This is found at line 308.  I have tried commenting this out but it doesn't make a difference.

Mark Russell

----------

## MRussell

while I hate to do this...

*bump*

Still looking for a solution that doesn't involve downgrading the kernel (mostly cause I like the new kernel and how it make KDE feel  :Wink: 

MAR

----------

## jana

My guess is that it's not a kernel problem, it's a problem with your acpi scripts.  (If you've got a fully populated /proc/acpi directory, then your kernel is doing what it should!)  

What do you have in /etc/acpi?  Keep in mind that if you borrow a script from someone else you'll almost certainly have to tailor it to your particular /proc/acpi directory tree.
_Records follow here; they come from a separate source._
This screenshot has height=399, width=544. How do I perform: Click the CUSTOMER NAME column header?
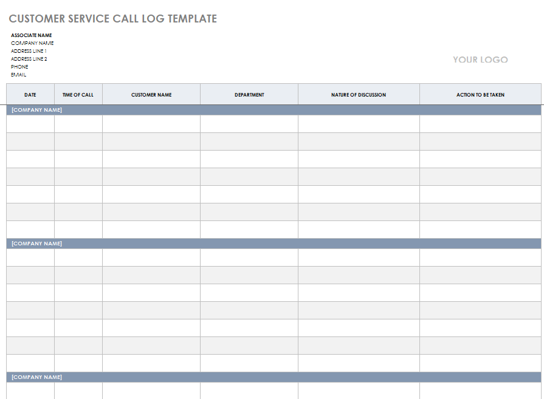[151, 95]
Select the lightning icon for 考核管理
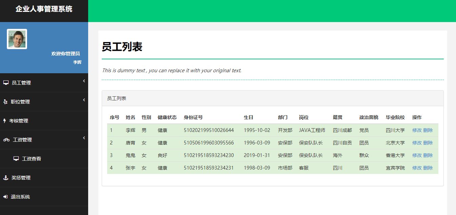456x215 pixels. [5, 120]
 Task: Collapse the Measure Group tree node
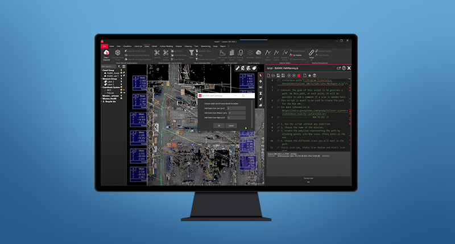[101, 79]
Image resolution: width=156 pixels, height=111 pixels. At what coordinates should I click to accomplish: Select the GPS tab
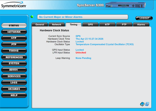[90, 24]
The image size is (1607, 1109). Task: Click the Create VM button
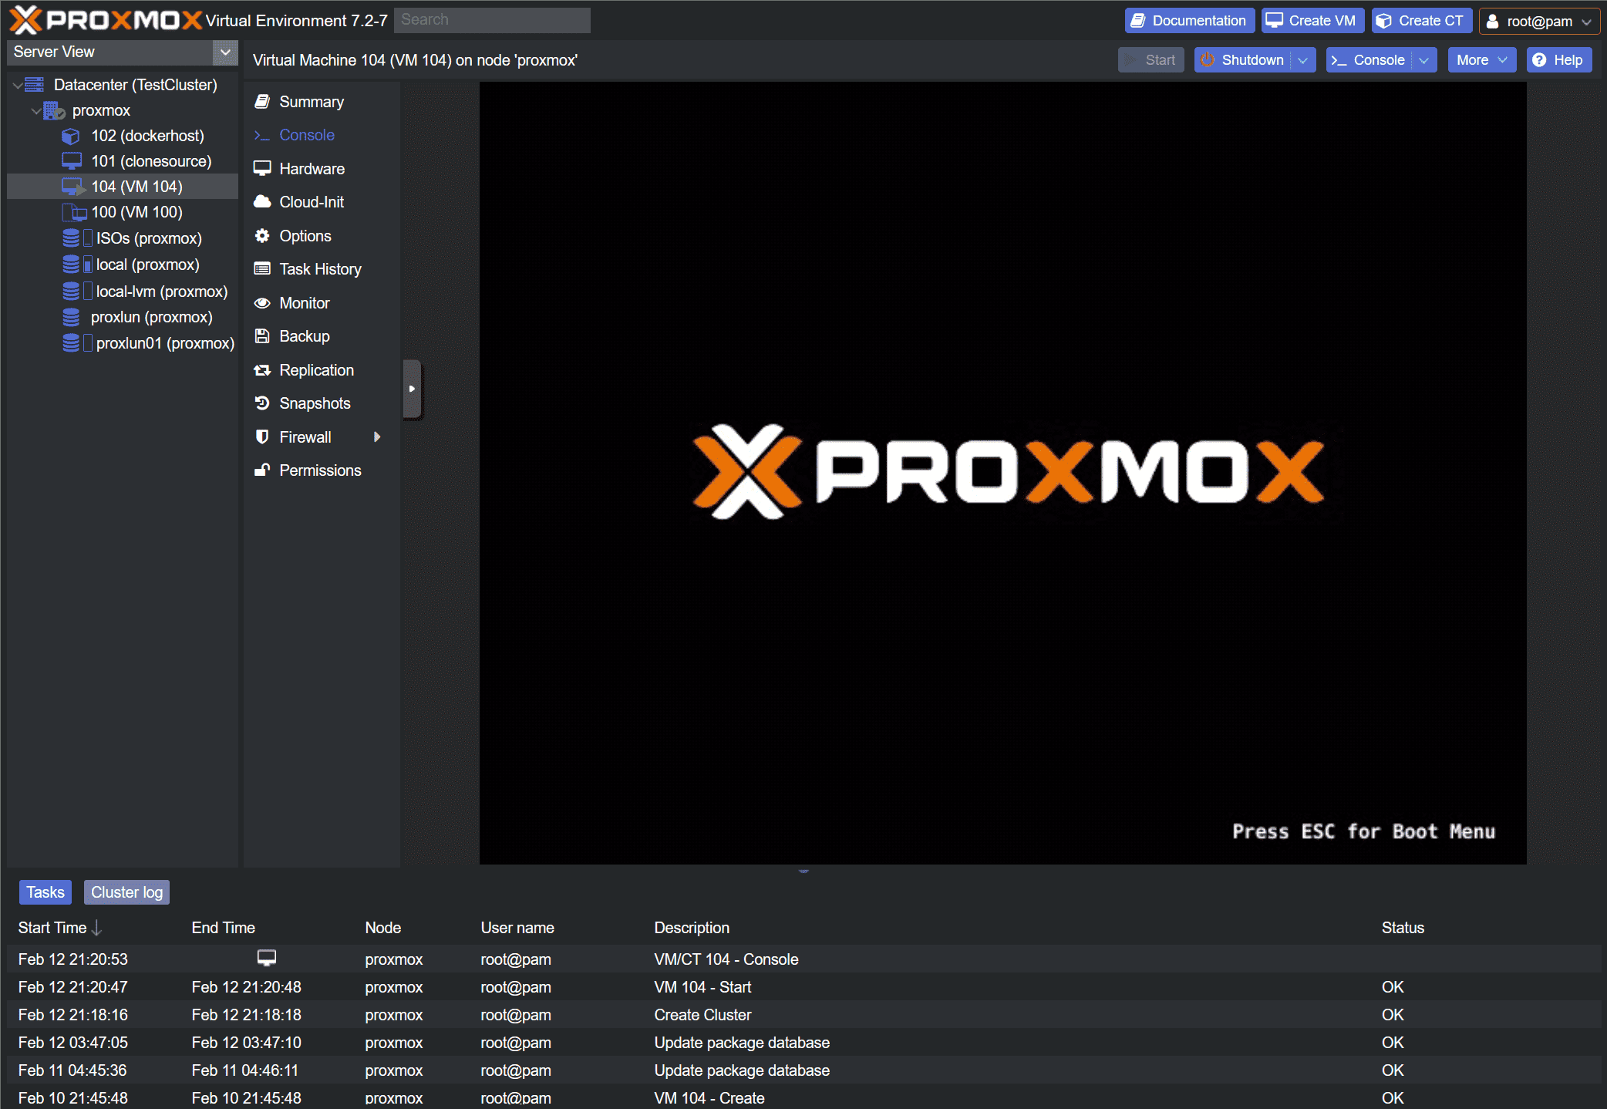(1312, 20)
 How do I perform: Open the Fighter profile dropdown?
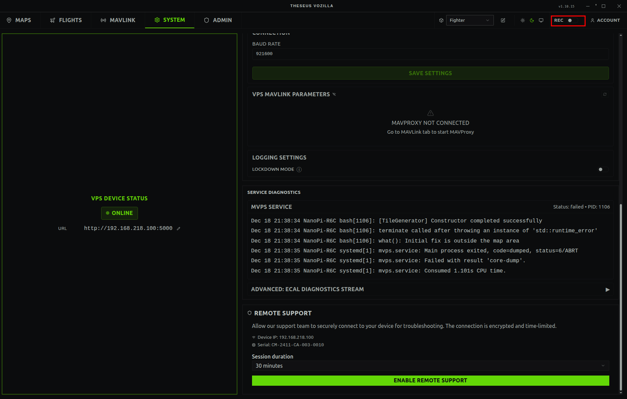point(469,20)
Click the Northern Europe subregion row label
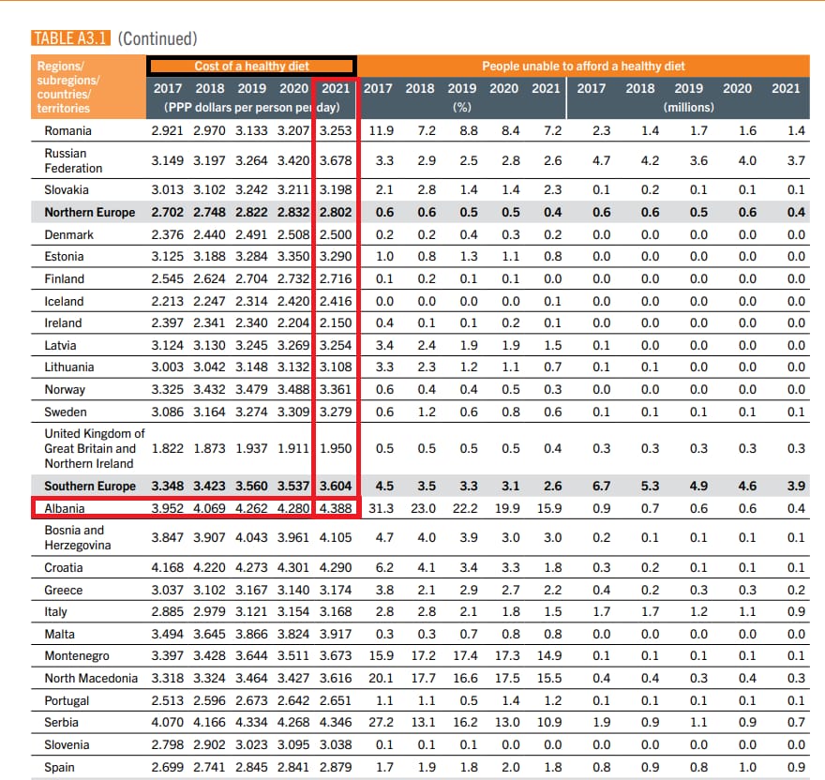This screenshot has width=825, height=780. [90, 212]
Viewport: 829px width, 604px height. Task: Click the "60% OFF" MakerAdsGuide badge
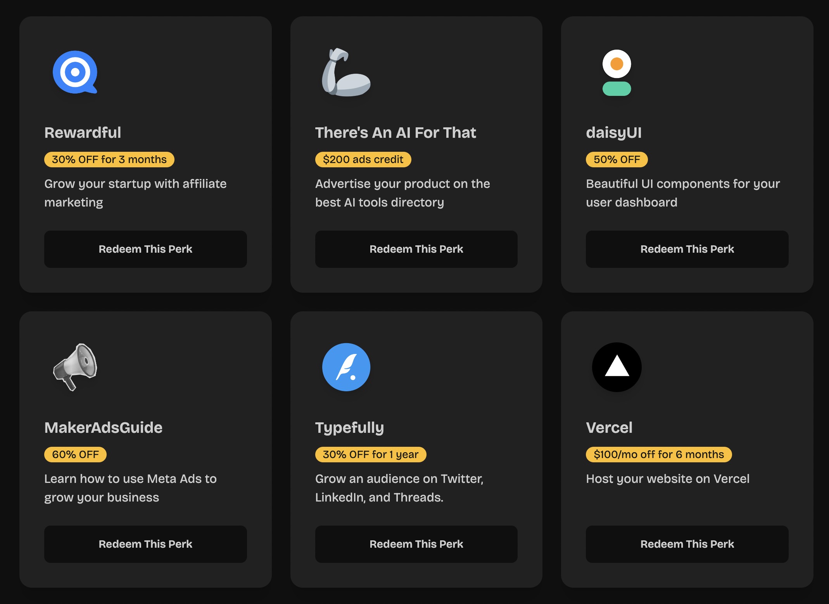[x=75, y=455]
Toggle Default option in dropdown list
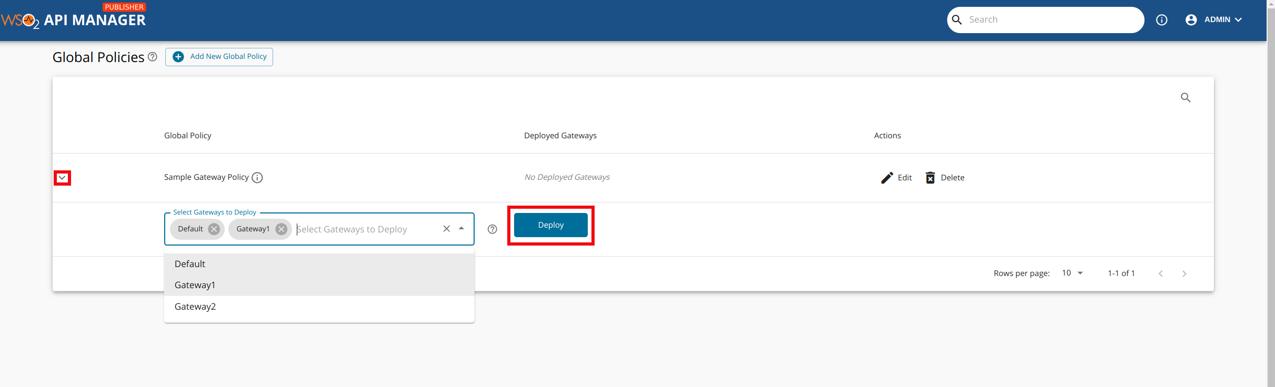 (x=190, y=264)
I had the same problem the first time I tried to blindly run the (fantastic) scripts in this forum.  I had to customize the directories (including the ones that are in bash syntax).  Here's an important one:  make sure that the shell files are chmoded to be executable.  Similarly, make sure that any files referenced by files in the events dir actually exist!

What do your logs look like?

tail /var/log/acpid

tail /var/log/everything/current

 - j

----------

## MRussell

I'm currently using the script that comes with acpid which doesn't really do anything.  The log shows

[Fri Jan  9 20:53:17 2004] received event "battery BAT1 00000080 00000001"
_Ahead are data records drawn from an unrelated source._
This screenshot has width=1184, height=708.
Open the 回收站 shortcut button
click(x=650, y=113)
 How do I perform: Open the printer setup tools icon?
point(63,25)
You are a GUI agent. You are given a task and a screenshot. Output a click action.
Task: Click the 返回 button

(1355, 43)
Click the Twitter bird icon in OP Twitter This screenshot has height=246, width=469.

[Fri Jan  9 20:53:17 2004] executing action "/etc/acpi/default.sh battery BAT1 0

0000080 00000001"

[Fri Jan  9 20:53:17 2004] BEGIN HANDLER MESSAGES

[Fri Jan  9 20:53:17 2004] END HANDLER MESSAGES

[Fri Jan  9 20:53:17 2004] action exited with status 0

[Fri Jan  9 20:53:17 2004] completed event "battery BAT1 00000080 00000001"

This set of messages shows up every 20-30 seconds.  So I don't think its the scripts causing the problem.  It looks more like something with the ACPI configuration (ie dsdt)

MAR

----------